# [Instructions for the task]
Word for word, quote the lines from the one containing "Check Disable interlacing option" to the end of the entries below, including both. Leave pictures out.

-- Source data follows --

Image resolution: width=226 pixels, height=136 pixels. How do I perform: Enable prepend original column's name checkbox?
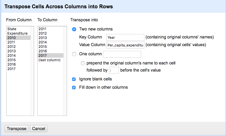[x=82, y=63]
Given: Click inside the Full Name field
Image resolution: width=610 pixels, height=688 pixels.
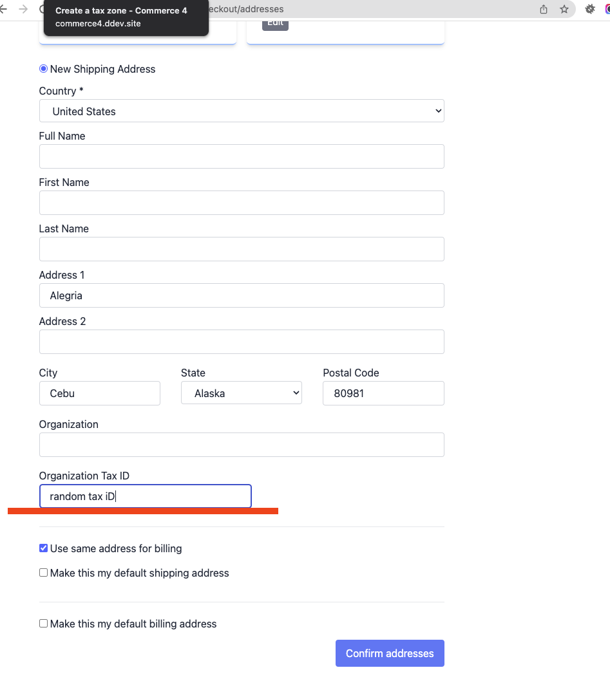Looking at the screenshot, I should pos(242,156).
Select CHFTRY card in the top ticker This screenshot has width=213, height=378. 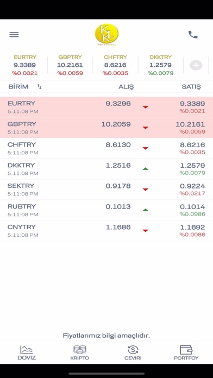point(115,65)
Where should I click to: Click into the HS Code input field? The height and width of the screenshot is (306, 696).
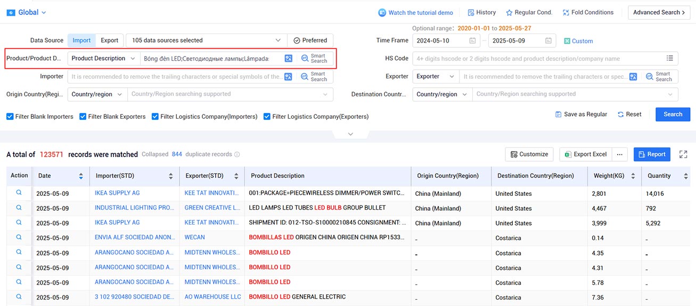click(538, 59)
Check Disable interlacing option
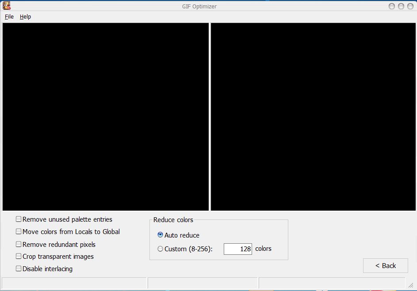Screen dimensions: 417x291 point(18,268)
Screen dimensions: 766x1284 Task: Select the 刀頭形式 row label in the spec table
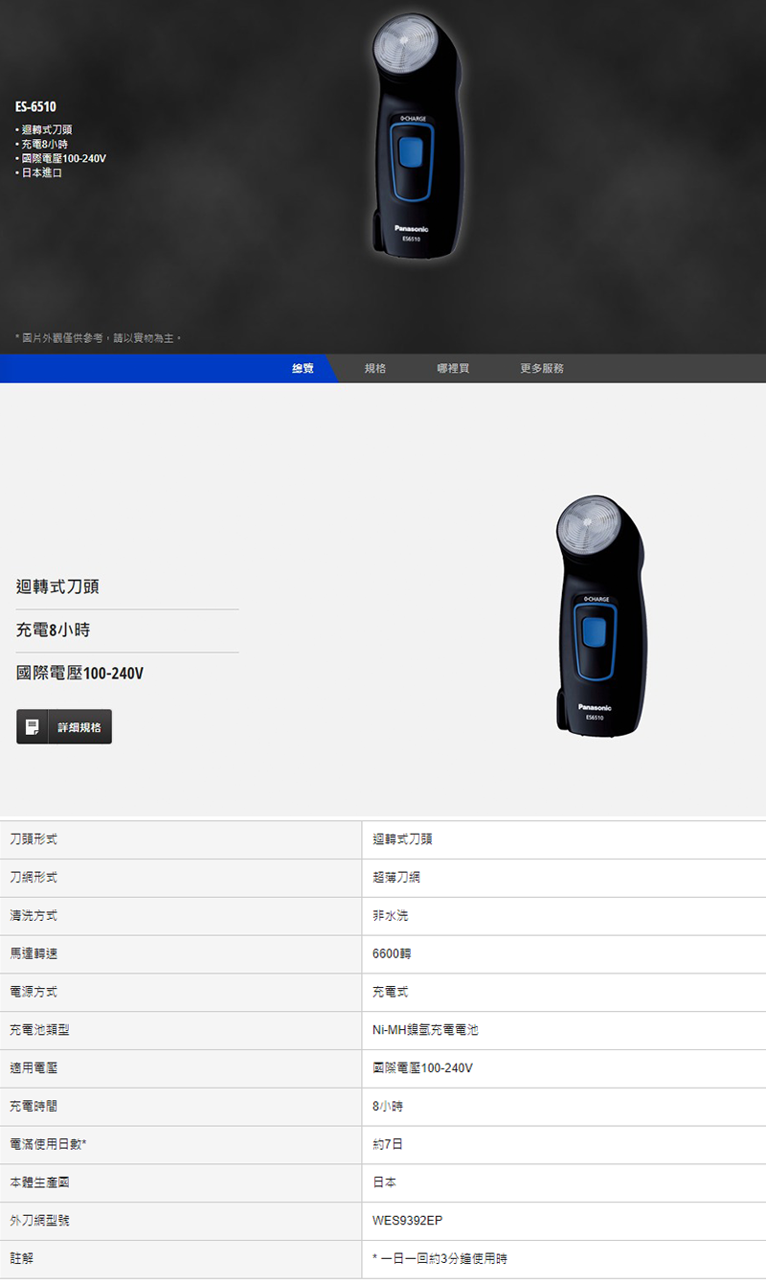(x=34, y=839)
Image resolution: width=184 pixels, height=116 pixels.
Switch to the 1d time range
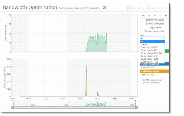tap(154, 16)
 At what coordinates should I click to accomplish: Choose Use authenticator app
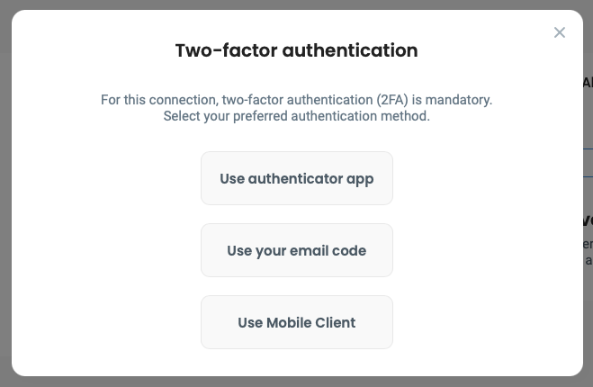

-- Source data concluded --

# [Answer]
Check Disable interlacing option
Screen dimensions: 417x291 point(18,268)
Screen dimensions: 766x1284 Task: Select the 刀頭形式 row label in the spec table
(x=34, y=839)
Image resolution: width=184 pixels, height=116 pixels.
Switch to the 1d time range
tap(154, 16)
 At what coordinates should I click to accomplish: Choose Use authenticator app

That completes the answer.